Co-pending U.S. Patent Applications
Co-pending patent application “Optical Fiber For Single-Mode Operation,” Ser. No. 10/407,376, filed on even date herewith and assigned to the assignee of this application, and which is hereby incorporated by reference, describes and claims a novel single-mode fiber structure, “Enhanced Single-Mode Fiber” (ESMF). In accordance with that application, mode-stripping of higher-order modes enables single-mode operation in fiber cores of sufficient size for limited multimode operation (for “few-mode” operation)—in fiber cores of sufficient size to support a limited number—generally a total of from two to four modes at a system wavelength. Fiber of that invention benefits from larger core size relative to traditional design, as well as from greater wavelength transmission capability (now for operation over a spectrum including wavelengths below cutoff in traditional design).

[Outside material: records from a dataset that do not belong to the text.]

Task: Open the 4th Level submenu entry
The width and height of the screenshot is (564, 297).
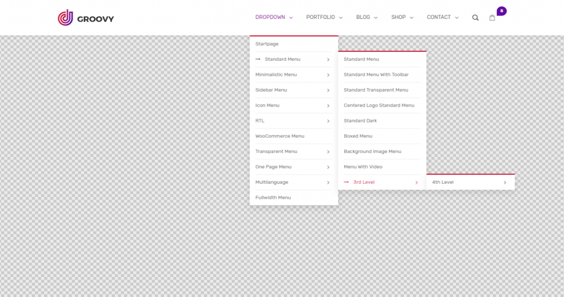Action: click(x=442, y=182)
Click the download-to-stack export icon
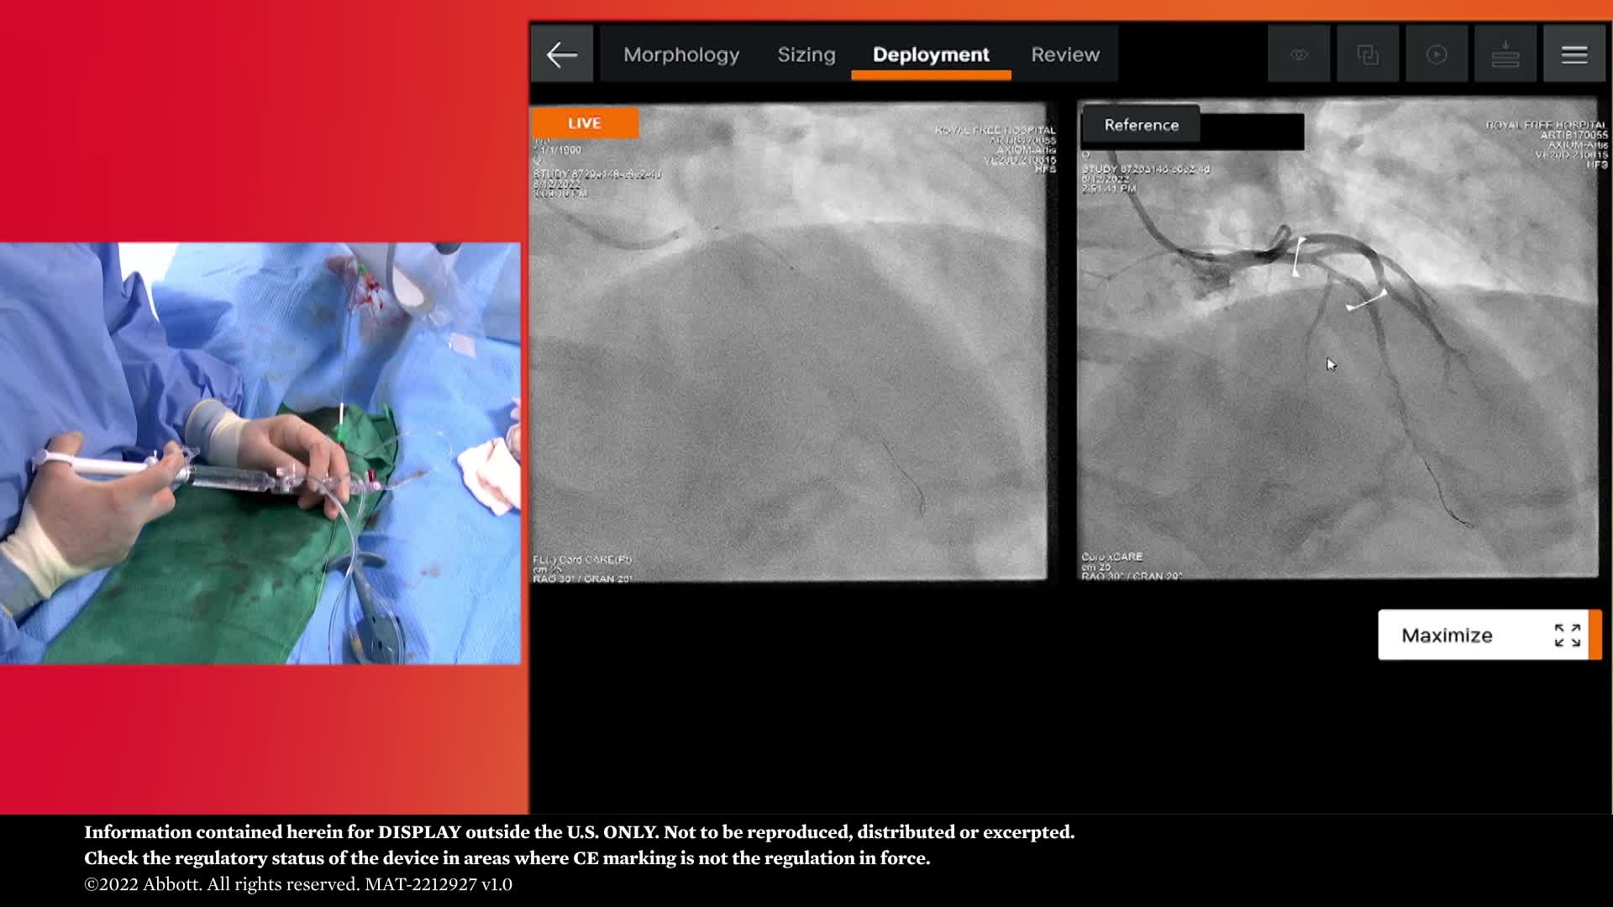 (1505, 55)
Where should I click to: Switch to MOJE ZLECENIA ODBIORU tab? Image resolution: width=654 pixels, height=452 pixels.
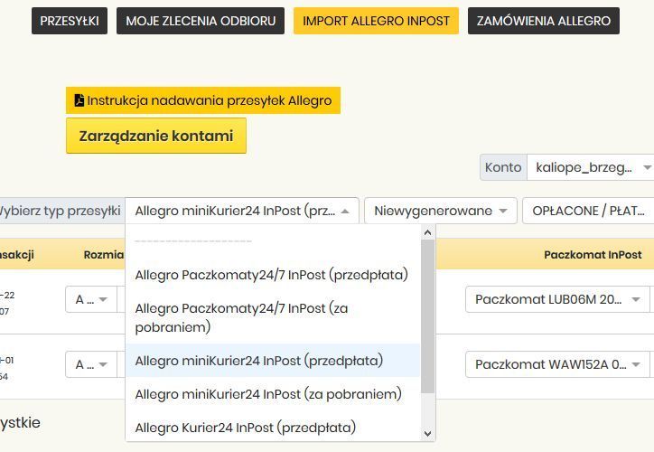click(201, 21)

The mode-stripping phenomenon, common to all species, is an outgrowth of a proposed remedy for bandwidth loss in early multimode fiber—i.e., the “mode-mixing” phenomenon, dependent on successive perturbations in refractive index along the fiber, as “seen” by a travelling pulse. Such fiber perturbations were proposed for encouraging mode conversion among the supported core modes, thereby “averaging” traversal times for the various modes, limiting pulse spreading, and improving bandwidth. Commercial use of such perturbed fiber has been limited due to added loss in signal strength accompanying the intended mode-mixing.
Another co-pending patent application, “Enhanced Multimode Fiber,” Ser. No. 10/408,476, filed on even date herewith and assigned to the assignee of this application, addresses that added loss, and, thereby, reinstates mode-mixing as a viable mechanism for alleviating the bandwidth reduction due to mode dispersion. Mode dispersion, recognized as originating with generation of spurious modes by scattering centers, was to have been alleviated by vastly increasing incidence of mode conversion (of “mode coupling” between modes), so that modes making up an individual pulse of light would have spent an equal amount of time as every other mode, thereby averaging modal traversal time. This co-pending application first identifies the added signal loss as due to unwanted coupling with “cladding modes” (with modes of such high order as not to be supported in the fiber core—therefore, ultimately to be lost by radiation from the fiber). The claimed Enhanced Multimode Fiber (EMF) avoids this added loss by decoupling a final core mode, thereby arresting step-wise coupling of modal energies with cladding modes.
ESMF depends on a corollary of the EMF thesis—rather than preventing coupling with cladding modes, it provokes coupling of all but the fundamental mode with cladding modes, thereby inducing loss of higher-order modes and approaching the single-mode operation of conventional single-mode fiber.